NVIDIA’s New Ampere Data Center GPU Now Shipping to Customers Worldwide

Datacenter

The first GPU based on the NVIDIA Ampere architecture, the NVIDIA A100, is in full production and shipping to customers worldwide now. Among the first to tap into the power of NVIDIA A100 GPUs is Microsoft, which intends to take advantage of their performance and scalability.

“Microsoft trained Turing Natural Language Generation, the largest language model in the world, at scale using the current generation of NVIDIA GPUs,” said Mikhail Parakhin, corporate vice president, Microsoft. “Azure will enable training of dramatically bigger AI models using NVIDIA’s new generation of A100 GPUs to push the state of the art on language, speech, vision and multi-modality.”

“NVIDIA A100 GPU is a 20x AI performance leap and an end-to-end machine learning accelerator – from data analytics to training to inference,” said Jensen Huang, founder and CEO of NVIDIA.

New elastic computing technologies built into A100 would make it possible to bring right-sized computing power to every job. A multi-instance GPU capability allows each A100 GPU to be partitioned into as many as 7 independent instances for inferencing tasks, while 3rd-generation NVIDIA NVLink interconnect technology allows multiple A100 GPUs to operate as one giant GPU for ever larger training tasks.

The A100 draws on design breakthroughs in the NVIDIA Ampere architecture – offering the company’s largest leap in performance to date within its eight generations of GPUs – to unify AI training and inference and boost performance “by up to 20x” over its predecessors. A universal workload accelerator, the A100 is also built for data analytics, scientific computing and cloud graphics.

“The powerful trends of cloud computing and AI are driving a tectonic shift in data center designs so that what was once a sea of CPU-only servers is now GPU-accelerated computing,” said Jensen Huang, founder and CEO of NVIDIA. “NVIDIA A100 GPU is a 20x AI performance leap and an end-to-end machine learning accelerator – from data analytics to training to inference. For the first time, scale-up and scale-out workloads can be accelerated on one platform. NVIDIA A100 will simultaneously boost throughput and drive down the cost of data centers.”
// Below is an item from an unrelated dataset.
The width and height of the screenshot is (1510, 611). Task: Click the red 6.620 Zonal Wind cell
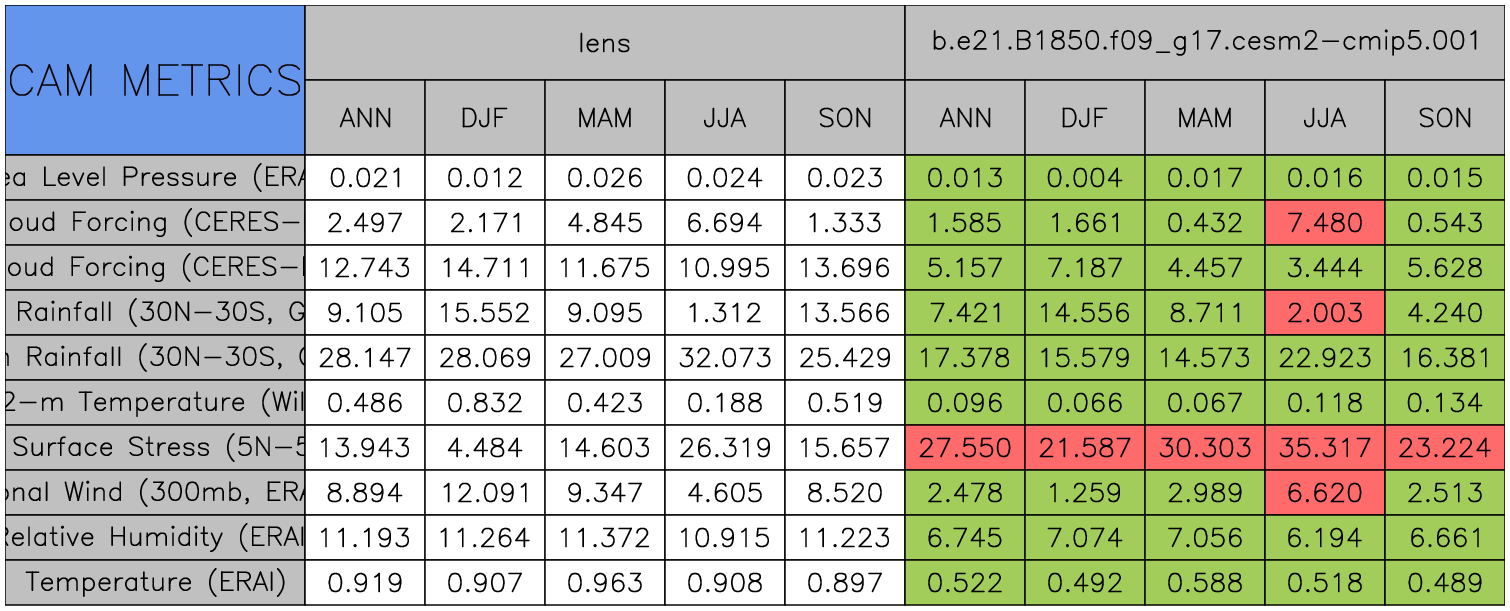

To sum up, the NVIDIA A100 GPU would be a technical design breakthrough fueled by five key innovations:

NVIDIA Ampere architecture – At the heart of A100 is the NVIDIA Ampere GPU architecture, which contains more than 54 billion transistors, making it the world’s largest 7-nanometer processor.
Third-generation Tensor Cores with TF32 – NVIDIA’s widely adopted Tensor Cores are now more flexible, faster and easier to use. Their expanded capabilities include new TF32 for AI, which allows for up to 20x the AI performance of FP32 precision, without any code changes. In addition, Tensor Cores now support FP64, delivering up to 2.5x more compute than the previous generation for HPC applications.
Multi-instance GPU – MIG, a new technical feature, enables a single A100 GPU to be partitioned into as many as seven separate GPUs so it can deliver varying degrees of compute for jobs of different sizes, providing optimal utilization and maximizing return on investment.
Third-generation NVIDIA NVLink – Doubles the high-speed connectivity between GPUs to provide efficient performance scaling in a server.
Structural sparsity – This new efficiency technique harnesses the inherently sparse nature of AI math to double performance.

Together, these new features would make the NVIDIA A100 ideal for diverse, demanding workloads, including AI training and inference as well as scientific simulation, conversational AI, recommender systems, genomics, high-performance data analytics, seismic modeling and financial forecasting.

Atos Supercomputer with NVIDIA A100 GPU

Atos has equipped its new BullSequana X2415, Atos’ supercomputer, with the NVIDIA A100 Tensor Core GPU. This new supercomputer blade would deliver unprecedented computing power to boost application performance for HPC and AI workloads, tackling the challenges of the exascale era.

The Atos BullSequana X2415 blade would increase computing power by more than 2* and optimize energy consumption thanks to Atos’ 100% highly efficient water-cooled patented DLC (Direct Liquid Cooling) solution, which uses warm water to cool the machine.

NVIDIA also claims that the following well-known cloud service providers (CSPs) and systems builders expect to incorporate A100 GPUs into their offerings: Alibaba Cloud, Amazon Web Services (AWS), Atos, Baidu Cloud, Cisco, Dell Technologies, Fujitsu, GIGABYTE, Google Cloud, H3C, Hewlett Packard Enterprise (HPE), Inspur, Lenovo, Microsoft Azure, Oracle, Quanta/QCT, Supermicro, and Tencent Cloud.